Thanks for submitting your New Orleans Saints questions to me on Twitter. Send 'em anytime @MikeTriplett. Here is this week’s Question of the Week:

@MikeTriplett: This question is in reference to ESPN analyst Bill Barnwell's offseason report card, in which he gave the Saints a D-plus and was particularly harsh toward their salary-cap management under GM Mickey Loomis.

I agree with much of what Barnwell had to say -- though I was slightly more generous with a grade of C in free agency and C-plus for the draft.

Like Barnwell, I was flummoxed by the Saints’ decision to spend such a premium on tight end Coby Fleener ($7.2 million per year) when the defense needed so much more help. I think Fleener will thrive in New Orleans’ offense -- but so would a cheaper tight end.

As for Barnwell’s criticism of the Saints for pursuing free agent cornerback Josh Norman, sure, I think it’s fair to say that followed a somewhat-reckless pattern that hasn’t been paying off in recent years (paying big money for free agents like Jairus Byrd, Brandon Browner and C.J. Spiller).

The Saints deserve as much criticism as you can possibly heap on them for their spending decisions in recent years: Byrd, Browner, Spiller, the Junior Galette extension, previous deals with Ben Grubbs and Brodrick Bunkley, among others.
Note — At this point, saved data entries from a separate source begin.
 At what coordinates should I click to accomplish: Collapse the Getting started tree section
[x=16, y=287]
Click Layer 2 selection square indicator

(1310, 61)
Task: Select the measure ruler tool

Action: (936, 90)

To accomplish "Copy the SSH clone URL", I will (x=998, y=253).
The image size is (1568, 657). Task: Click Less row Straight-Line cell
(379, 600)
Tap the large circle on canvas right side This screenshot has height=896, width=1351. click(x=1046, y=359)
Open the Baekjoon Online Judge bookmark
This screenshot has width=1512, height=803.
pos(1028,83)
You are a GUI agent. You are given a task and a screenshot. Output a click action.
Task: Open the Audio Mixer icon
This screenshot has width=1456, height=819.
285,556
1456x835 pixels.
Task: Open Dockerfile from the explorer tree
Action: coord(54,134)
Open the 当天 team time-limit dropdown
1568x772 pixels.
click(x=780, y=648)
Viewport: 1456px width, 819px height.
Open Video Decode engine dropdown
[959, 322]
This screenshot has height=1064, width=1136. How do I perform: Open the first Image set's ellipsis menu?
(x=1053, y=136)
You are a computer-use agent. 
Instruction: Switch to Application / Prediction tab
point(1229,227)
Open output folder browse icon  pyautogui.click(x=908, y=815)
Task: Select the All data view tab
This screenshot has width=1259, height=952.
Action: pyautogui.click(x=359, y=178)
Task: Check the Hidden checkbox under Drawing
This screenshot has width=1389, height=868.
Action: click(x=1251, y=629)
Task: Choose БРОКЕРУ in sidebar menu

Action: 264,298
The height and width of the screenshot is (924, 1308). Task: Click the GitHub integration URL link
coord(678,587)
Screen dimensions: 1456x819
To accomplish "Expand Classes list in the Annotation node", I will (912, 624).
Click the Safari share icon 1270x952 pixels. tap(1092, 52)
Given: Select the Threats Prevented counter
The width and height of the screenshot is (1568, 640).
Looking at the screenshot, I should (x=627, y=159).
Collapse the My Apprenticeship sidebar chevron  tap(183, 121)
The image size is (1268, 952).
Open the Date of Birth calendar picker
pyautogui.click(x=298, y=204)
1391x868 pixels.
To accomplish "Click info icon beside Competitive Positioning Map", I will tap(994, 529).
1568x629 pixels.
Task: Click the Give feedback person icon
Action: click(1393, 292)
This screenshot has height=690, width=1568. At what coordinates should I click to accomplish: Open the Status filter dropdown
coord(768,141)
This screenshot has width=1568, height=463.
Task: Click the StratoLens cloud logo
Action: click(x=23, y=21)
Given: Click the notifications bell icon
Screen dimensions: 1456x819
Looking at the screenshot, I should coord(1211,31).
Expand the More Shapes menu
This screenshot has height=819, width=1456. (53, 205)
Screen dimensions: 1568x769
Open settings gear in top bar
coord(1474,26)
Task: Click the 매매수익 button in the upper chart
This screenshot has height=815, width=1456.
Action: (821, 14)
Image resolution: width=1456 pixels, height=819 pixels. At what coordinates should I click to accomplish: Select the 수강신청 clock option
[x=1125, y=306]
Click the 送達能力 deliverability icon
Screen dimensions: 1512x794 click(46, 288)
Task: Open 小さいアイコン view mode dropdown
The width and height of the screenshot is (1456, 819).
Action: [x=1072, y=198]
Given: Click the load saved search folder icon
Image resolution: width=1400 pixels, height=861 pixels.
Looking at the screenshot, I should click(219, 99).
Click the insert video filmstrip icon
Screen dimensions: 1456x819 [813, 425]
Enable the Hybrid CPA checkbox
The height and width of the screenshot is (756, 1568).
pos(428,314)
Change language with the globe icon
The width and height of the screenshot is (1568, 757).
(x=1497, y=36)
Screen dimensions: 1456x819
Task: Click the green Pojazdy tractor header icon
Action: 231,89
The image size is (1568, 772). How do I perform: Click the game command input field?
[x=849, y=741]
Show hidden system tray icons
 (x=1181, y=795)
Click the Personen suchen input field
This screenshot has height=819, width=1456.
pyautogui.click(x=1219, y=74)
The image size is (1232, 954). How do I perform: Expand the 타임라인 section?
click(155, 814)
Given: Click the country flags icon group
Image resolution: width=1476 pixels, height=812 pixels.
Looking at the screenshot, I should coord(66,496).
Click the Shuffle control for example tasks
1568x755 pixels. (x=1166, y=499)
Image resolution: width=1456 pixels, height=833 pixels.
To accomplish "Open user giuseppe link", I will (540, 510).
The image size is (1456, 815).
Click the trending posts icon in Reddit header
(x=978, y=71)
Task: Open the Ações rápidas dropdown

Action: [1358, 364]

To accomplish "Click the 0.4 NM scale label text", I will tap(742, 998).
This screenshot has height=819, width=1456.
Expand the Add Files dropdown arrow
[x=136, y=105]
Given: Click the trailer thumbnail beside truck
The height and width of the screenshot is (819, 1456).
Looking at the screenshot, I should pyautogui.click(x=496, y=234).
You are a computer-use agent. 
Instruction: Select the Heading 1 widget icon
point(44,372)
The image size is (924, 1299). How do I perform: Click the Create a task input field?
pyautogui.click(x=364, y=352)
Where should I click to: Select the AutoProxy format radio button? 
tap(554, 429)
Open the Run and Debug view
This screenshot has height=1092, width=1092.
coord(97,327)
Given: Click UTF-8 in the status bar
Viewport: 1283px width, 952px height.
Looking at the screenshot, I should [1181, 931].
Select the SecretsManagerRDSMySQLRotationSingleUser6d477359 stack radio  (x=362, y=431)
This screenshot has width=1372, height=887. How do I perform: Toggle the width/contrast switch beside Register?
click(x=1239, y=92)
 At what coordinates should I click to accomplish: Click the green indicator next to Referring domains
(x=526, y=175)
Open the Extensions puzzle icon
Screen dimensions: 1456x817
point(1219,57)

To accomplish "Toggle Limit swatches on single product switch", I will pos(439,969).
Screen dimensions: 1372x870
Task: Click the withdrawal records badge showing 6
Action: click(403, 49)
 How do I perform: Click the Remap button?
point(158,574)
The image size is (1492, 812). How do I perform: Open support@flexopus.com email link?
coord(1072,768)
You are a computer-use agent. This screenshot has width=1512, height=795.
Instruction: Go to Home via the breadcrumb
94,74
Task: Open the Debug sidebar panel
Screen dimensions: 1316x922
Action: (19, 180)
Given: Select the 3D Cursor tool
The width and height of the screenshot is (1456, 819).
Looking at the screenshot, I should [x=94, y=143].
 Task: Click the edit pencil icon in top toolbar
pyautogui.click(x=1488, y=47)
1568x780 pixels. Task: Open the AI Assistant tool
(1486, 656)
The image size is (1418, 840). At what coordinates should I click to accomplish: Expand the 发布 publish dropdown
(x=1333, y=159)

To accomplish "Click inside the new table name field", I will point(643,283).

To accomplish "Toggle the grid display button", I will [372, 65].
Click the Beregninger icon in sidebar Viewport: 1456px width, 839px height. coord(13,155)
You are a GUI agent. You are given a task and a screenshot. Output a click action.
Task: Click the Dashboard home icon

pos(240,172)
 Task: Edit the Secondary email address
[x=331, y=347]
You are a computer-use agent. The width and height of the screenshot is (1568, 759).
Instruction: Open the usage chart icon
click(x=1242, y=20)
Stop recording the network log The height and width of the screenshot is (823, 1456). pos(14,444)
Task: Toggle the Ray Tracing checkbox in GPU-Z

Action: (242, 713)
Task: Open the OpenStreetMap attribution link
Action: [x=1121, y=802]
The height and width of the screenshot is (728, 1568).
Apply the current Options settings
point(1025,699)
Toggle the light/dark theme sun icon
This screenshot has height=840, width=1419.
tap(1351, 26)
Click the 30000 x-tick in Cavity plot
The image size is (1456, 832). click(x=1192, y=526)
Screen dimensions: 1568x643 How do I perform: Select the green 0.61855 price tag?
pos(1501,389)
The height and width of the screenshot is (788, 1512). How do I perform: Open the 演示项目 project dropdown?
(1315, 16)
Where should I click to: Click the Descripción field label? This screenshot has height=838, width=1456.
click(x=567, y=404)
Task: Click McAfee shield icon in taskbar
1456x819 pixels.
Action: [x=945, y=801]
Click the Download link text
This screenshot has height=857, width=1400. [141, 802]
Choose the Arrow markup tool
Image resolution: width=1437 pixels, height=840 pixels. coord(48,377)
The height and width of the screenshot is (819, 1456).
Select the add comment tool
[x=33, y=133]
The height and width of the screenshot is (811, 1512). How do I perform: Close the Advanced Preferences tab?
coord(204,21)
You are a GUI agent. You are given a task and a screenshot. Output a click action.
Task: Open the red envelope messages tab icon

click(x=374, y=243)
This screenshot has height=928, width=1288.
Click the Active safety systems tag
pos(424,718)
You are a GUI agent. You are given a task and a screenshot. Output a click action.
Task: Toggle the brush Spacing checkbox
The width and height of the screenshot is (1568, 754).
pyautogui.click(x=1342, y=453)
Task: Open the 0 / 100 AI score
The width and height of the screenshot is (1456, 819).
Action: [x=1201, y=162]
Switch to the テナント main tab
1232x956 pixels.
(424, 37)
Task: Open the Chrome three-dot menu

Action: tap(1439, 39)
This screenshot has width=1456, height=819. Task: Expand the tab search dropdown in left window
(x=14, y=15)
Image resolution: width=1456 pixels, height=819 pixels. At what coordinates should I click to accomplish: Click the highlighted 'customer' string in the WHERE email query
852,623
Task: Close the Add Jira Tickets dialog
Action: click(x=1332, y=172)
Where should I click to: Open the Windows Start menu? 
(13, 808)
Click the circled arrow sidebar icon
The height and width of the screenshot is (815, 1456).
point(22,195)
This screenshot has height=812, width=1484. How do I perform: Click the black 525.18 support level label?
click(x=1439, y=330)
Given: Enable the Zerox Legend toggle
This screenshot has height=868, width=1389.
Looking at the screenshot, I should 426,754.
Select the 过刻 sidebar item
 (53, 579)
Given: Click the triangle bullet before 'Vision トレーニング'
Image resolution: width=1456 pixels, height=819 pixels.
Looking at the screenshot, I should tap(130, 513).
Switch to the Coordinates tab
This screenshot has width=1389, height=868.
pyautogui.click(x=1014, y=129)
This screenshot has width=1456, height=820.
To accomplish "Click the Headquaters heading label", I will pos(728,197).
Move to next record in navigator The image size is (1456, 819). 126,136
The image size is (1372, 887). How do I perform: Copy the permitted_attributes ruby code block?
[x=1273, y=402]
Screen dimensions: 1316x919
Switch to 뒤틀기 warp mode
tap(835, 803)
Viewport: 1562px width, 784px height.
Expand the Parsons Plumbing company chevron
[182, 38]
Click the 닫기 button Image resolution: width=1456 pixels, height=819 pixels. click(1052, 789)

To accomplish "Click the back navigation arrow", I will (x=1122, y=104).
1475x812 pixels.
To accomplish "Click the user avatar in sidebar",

They have led the NFL in “dead money” in each of the past two years because they have cut or traded so many players before their deals are up.

However, I still disagree with Barnwell and others who suggest that the Saints’ salary-cap management itself has hurt them.

More than any other team in the NFL, the Saints keep pushing back salary-cap costs into future years by restructuring or back-loading contracts (i.e. “kicking the can down the road”). And every year they are widely described as being in “salary cap hell.”

But then they just keep spending, because the NFL’s salary cap keeps skyrocketing.

The Saints’ method of cap management has never stopped them from re-signing core players or pursuing free agents they covet.

They just re-signed their second- and third-best players to lucrative extensions over the past two years (left tackle Terron Armstead and defensive end Cameron Jordan). They will eventually re-sign Drew Brees. And whether it was foolish or not, they paid big money for Fleener and were in the running for Norman at $15 million per year.

Even with all that spending, the Saints are on pace to be comfortably under the salary cap by the start of next year.

A lot of people criticize New Orleans for allowing Brees’ cap number to reach $30 million this year. But it made sense to structure his deal that way because the NFL’s cap was only $120.6 million per team when he signed his contract in 2012. Now it’s more than $155 million per team.

The Saints have essentially proven that the salary cap isn’t much of an inhibitor. If they had spent more wisely in recent years, they would probably be praised for it.